In June 2005, we opened the Resort at Paws Up with 18 homes and three tents at the camp by the Blackfoot. We developed the tents in the area near the Blackfoot River where all of our fencers had resided. They had put all their pup tents, pickups, and trailers in a circle with the fire pit in the middle, and we did the same setup with our first three tents. It was a beautiful spot and we learned really quickly that putting the camps there was a huge win for guests. They just loved to open up the fly of their big, 1,000-square-foot tent and see the river rushing by.
Where did you go from here?
We’ve continued to develop the glamping product at Paws Up, with a new camp almost every other year just to keep up with demand. Now we operate six different camps, each with six tents, for a total of 36 tents. They range from 1-bedroom honeymoon tents to 3-bedroom, 2-bathroom tents, all under a single canvas roof. We have also continued to develop more homes at the resort, and now we have 28 homes.
Your newest addition is the Green O. What’s the story there?
As Paws Up grew, we discovered that while we were catering to families, we were beginning to alienate our couples. So, we decided that we needed a separate adults-only resort, still on the Paws Up Ranch, but secluded, near the southern edge. We wanted it to be architecturally forward and designforward. Over the years, I had really fallen in love with treehouses, and of course, we didn’t want to do a typical treehouse—we wanted to push it. We went for a modern, steel-and-glass house designed with organic and sustainable materials like reclaimed wood. We put these treehouses 23 feet up in the air and made them floor- to-ceiling glass. When you look out, you feel like you’re part of the forest canopy. And in Paws Upstyle, we wanted to do individual homes versus anything more lodge-like, because we always feel like these individual homes offer this level of privacy. It puts you at one with nature more than a lodge would.



Why did you name it Green O?
There are a few reasons. First, there’s a connection to Greenough, the town we sit in. Sheepherder
Paul Greenough, the founder of the town, was instrumental in bringing together the different parcels that now make up Paws Up Ranch. He had a good sense of humor, and to mark his sheep, he painted a big green “o” on them. Second, we set up the 12 homes in a perfect circle: an “o” with the Social House restaurant, in the middle. And it’s deep in the forest, so the setting is super green and lush with pine trees. Literally, it’s a very green “o.”

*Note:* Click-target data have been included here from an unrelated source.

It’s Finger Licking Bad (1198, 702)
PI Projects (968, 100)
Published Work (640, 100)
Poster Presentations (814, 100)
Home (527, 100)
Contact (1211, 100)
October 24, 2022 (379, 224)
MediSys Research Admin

What kind of experience do you hope your guests go home with?
We say, “It’s amazing how 37,000 acres can actually bring your family closer together.” The contrast of that is great. Here’s this giant ranch that’s larger than Manhattan, yet, the mechanics of the whole resort experience are designed to bring you closer, to have those great meals together. The resort has this ability to really bring your family close. You’re doing activities together, many of which you’ve never done before, and that makes you bond. Can we rappel down a cliff? Shoot sporting clays? ATV? Fly-fish? Whatever it is, the families give each other the confidence to do things they’ve never done before. They’re making indelible memories, and they’re having these experiences as a family. When I see our guests have that type of experience together, it makes the whole thing really worthwhile. That is really, truly the goal.